__Exercise requirements__. The lines that make up this material should each be returned exactly.

• • • •

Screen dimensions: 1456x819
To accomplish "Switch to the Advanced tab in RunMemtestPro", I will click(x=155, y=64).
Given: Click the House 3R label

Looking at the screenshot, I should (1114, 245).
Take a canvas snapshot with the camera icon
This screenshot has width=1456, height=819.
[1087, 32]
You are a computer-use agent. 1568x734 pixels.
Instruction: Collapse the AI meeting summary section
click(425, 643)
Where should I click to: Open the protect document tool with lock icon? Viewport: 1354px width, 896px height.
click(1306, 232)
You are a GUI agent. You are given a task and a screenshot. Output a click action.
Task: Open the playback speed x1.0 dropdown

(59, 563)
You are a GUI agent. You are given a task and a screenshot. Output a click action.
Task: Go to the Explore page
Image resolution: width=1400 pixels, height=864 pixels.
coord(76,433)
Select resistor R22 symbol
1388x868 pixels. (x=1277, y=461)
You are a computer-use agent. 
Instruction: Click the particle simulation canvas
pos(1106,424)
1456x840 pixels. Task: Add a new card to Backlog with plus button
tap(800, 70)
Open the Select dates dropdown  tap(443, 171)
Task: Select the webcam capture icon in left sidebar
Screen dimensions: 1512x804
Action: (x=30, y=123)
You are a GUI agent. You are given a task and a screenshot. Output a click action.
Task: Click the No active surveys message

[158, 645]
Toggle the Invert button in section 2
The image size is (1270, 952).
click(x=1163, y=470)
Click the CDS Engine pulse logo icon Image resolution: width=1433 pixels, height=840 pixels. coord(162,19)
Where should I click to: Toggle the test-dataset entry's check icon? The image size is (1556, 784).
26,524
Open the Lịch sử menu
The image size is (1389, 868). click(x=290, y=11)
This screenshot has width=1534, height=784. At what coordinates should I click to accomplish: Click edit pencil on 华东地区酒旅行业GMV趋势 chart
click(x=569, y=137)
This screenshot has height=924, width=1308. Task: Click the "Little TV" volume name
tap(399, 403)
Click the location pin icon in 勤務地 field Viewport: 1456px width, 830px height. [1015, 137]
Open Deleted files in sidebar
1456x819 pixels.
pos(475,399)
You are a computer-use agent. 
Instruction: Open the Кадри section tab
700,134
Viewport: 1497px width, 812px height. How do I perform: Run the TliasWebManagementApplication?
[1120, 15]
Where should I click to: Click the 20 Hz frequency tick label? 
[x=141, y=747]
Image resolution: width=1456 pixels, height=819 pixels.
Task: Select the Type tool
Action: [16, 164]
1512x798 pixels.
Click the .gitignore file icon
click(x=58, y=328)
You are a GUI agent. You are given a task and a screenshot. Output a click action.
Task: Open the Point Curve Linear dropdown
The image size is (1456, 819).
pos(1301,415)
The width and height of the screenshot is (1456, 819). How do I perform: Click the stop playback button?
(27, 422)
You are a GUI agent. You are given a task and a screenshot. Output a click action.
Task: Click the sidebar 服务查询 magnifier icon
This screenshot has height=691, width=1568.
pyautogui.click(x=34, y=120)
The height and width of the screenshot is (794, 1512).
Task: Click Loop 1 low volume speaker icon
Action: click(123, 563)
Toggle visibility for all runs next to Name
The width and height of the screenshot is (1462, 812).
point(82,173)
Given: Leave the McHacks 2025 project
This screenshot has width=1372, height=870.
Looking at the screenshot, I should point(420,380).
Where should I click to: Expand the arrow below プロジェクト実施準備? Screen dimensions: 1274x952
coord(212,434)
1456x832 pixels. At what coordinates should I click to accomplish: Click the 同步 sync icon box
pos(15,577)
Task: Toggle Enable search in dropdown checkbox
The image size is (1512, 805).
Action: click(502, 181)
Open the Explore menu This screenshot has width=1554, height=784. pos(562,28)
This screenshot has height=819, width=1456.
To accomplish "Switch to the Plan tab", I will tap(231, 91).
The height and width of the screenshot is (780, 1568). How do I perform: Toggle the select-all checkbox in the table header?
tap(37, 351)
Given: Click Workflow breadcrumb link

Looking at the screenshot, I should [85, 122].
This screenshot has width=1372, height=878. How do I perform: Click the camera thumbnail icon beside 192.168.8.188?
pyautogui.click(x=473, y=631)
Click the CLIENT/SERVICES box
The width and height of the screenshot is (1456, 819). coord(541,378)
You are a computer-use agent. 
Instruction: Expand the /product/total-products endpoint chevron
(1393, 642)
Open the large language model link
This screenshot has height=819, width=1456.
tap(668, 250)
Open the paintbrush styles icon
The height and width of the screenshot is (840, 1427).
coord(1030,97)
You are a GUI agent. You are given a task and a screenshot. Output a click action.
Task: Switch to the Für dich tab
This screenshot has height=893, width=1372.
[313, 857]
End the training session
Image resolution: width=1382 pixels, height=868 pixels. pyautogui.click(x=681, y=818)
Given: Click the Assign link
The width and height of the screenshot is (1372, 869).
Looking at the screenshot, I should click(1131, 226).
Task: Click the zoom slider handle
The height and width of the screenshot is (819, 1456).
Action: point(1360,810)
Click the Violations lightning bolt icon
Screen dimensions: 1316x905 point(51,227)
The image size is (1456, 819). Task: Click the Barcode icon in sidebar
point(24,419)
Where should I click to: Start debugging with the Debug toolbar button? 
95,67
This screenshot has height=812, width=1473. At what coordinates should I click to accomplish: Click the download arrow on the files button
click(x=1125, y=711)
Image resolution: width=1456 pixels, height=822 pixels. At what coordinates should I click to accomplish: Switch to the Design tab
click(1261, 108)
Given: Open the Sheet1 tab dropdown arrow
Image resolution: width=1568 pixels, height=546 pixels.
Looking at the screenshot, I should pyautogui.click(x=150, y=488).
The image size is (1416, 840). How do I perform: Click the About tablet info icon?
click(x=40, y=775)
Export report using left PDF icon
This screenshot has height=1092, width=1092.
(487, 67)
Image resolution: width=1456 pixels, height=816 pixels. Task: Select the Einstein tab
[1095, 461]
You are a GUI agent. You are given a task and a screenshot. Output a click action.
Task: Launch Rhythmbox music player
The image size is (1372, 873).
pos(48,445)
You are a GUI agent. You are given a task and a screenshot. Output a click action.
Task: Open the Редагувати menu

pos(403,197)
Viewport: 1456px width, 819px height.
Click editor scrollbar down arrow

• • • •

__Solution to this problem__.
Screen dimensions: 1456x819
To accomplish "Switch to the Advanced tab in RunMemtestPro", I will click(x=155, y=64).
Given: Click the House 3R label

Looking at the screenshot, I should (1114, 245).
Take a canvas snapshot with the camera icon
This screenshot has width=1456, height=819.
[1087, 32]
You are a computer-use agent. 1568x734 pixels.
Instruction: Collapse the AI meeting summary section
click(425, 643)
Where should I click to: Open the protect document tool with lock icon? Viewport: 1354px width, 896px height.
click(1306, 232)
You are a GUI agent. You are given a task and a screenshot. Output a click action.
Task: Open the playback speed x1.0 dropdown

(59, 563)
You are a GUI agent. You are given a task and a screenshot. Output a click action.
Task: Go to the Explore page
Image resolution: width=1400 pixels, height=864 pixels.
coord(76,433)
Select resistor R22 symbol
1388x868 pixels. (x=1277, y=461)
You are a computer-use agent. 
Instruction: Click the particle simulation canvas
pos(1106,424)
1456x840 pixels. Task: Add a new card to Backlog with plus button
tap(800, 70)
Open the Select dates dropdown  tap(443, 171)
Task: Select the webcam capture icon in left sidebar
Screen dimensions: 1512x804
Action: (x=30, y=123)
You are a GUI agent. You are given a task and a screenshot. Output a click action.
Task: Click the No active surveys message

[158, 645]
Toggle the Invert button in section 2
The image size is (1270, 952).
click(x=1163, y=470)
Click the CDS Engine pulse logo icon Image resolution: width=1433 pixels, height=840 pixels. coord(162,19)
Where should I click to: Toggle the test-dataset entry's check icon? The image size is (1556, 784).
26,524
Open the Lịch sử menu
The image size is (1389, 868). click(x=290, y=11)
This screenshot has width=1534, height=784. At what coordinates should I click to accomplish: Click edit pencil on 华东地区酒旅行业GMV趋势 chart
click(x=569, y=137)
This screenshot has height=924, width=1308. Task: Click the "Little TV" volume name
tap(399, 403)
Click the location pin icon in 勤務地 field Viewport: 1456px width, 830px height. [1015, 137]
Open Deleted files in sidebar
1456x819 pixels.
pos(475,399)
You are a computer-use agent. 
Instruction: Open the Кадри section tab
700,134
Viewport: 1497px width, 812px height. How do I perform: Run the TliasWebManagementApplication?
[1120, 15]
Where should I click to: Click the 20 Hz frequency tick label? 
[x=141, y=747]
Image resolution: width=1456 pixels, height=819 pixels.
Task: Select the Type tool
Action: [16, 164]
1512x798 pixels.
Click the .gitignore file icon
click(x=58, y=328)
You are a GUI agent. You are given a task and a screenshot. Output a click action.
Task: Open the Point Curve Linear dropdown
The image size is (1456, 819).
pos(1301,415)
The width and height of the screenshot is (1456, 819). How do I perform: Click the stop playback button?
(27, 422)
You are a GUI agent. You are given a task and a screenshot. Output a click action.
Task: Click the sidebar 服务查询 magnifier icon
This screenshot has height=691, width=1568.
pyautogui.click(x=34, y=120)
The height and width of the screenshot is (794, 1512).
Task: Click Loop 1 low volume speaker icon
Action: click(123, 563)
Toggle visibility for all runs next to Name
The width and height of the screenshot is (1462, 812).
point(82,173)
Given: Leave the McHacks 2025 project
This screenshot has width=1372, height=870.
Looking at the screenshot, I should point(420,380).
Where should I click to: Expand the arrow below プロジェクト実施準備? Screen dimensions: 1274x952
coord(212,434)
1456x832 pixels. At what coordinates should I click to accomplish: Click the 同步 sync icon box
pos(15,577)
Task: Toggle Enable search in dropdown checkbox
The image size is (1512, 805).
Action: click(502, 181)
Open the Explore menu This screenshot has width=1554, height=784. pos(562,28)
This screenshot has height=819, width=1456.
To accomplish "Switch to the Plan tab", I will tap(231, 91).
The height and width of the screenshot is (780, 1568). How do I perform: Toggle the select-all checkbox in the table header?
tap(37, 351)
Given: Click Workflow breadcrumb link

Looking at the screenshot, I should [85, 122].
This screenshot has width=1372, height=878. How do I perform: Click the camera thumbnail icon beside 192.168.8.188?
pyautogui.click(x=473, y=631)
Click the CLIENT/SERVICES box
The width and height of the screenshot is (1456, 819). coord(541,378)
You are a computer-use agent. 
Instruction: Expand the /product/total-products endpoint chevron
(1393, 642)
Open the large language model link
This screenshot has height=819, width=1456.
tap(668, 250)
Open the paintbrush styles icon
The height and width of the screenshot is (840, 1427).
coord(1030,97)
You are a GUI agent. You are given a task and a screenshot. Output a click action.
Task: Switch to the Für dich tab
This screenshot has height=893, width=1372.
[313, 857]
End the training session
Image resolution: width=1382 pixels, height=868 pixels. pyautogui.click(x=681, y=818)
Given: Click the Assign link
The width and height of the screenshot is (1372, 869).
Looking at the screenshot, I should click(1131, 226).
Task: Click the zoom slider handle
The height and width of the screenshot is (819, 1456).
Action: point(1360,810)
Click the Violations lightning bolt icon
Screen dimensions: 1316x905 point(51,227)
The image size is (1456, 819). Task: Click the Barcode icon in sidebar
point(24,419)
Where should I click to: Start debugging with the Debug toolbar button? 
95,67
This screenshot has height=812, width=1473. At what coordinates should I click to accomplish: Click the download arrow on the files button
click(x=1125, y=711)
Image resolution: width=1456 pixels, height=822 pixels. At what coordinates should I click to accomplish: Switch to the Design tab
click(1261, 108)
Given: Open the Sheet1 tab dropdown arrow
Image resolution: width=1568 pixels, height=546 pixels.
Looking at the screenshot, I should pyautogui.click(x=150, y=488).
The image size is (1416, 840). How do I perform: Click the About tablet info icon?
click(x=40, y=775)
Export report using left PDF icon
This screenshot has height=1092, width=1092.
(487, 67)
Image resolution: width=1456 pixels, height=816 pixels. Task: Select the Einstein tab
[1095, 461]
You are a GUI agent. You are given a task and a screenshot. Output a click action.
Task: Launch Rhythmbox music player
The image size is (1372, 873).
pos(48,445)
You are a GUI agent. You are given a task and a screenshot. Output a click action.
Task: Open the Редагувати menu

pos(403,197)
Viewport: 1456px width, 819px height.
Click editor scrollbar down arrow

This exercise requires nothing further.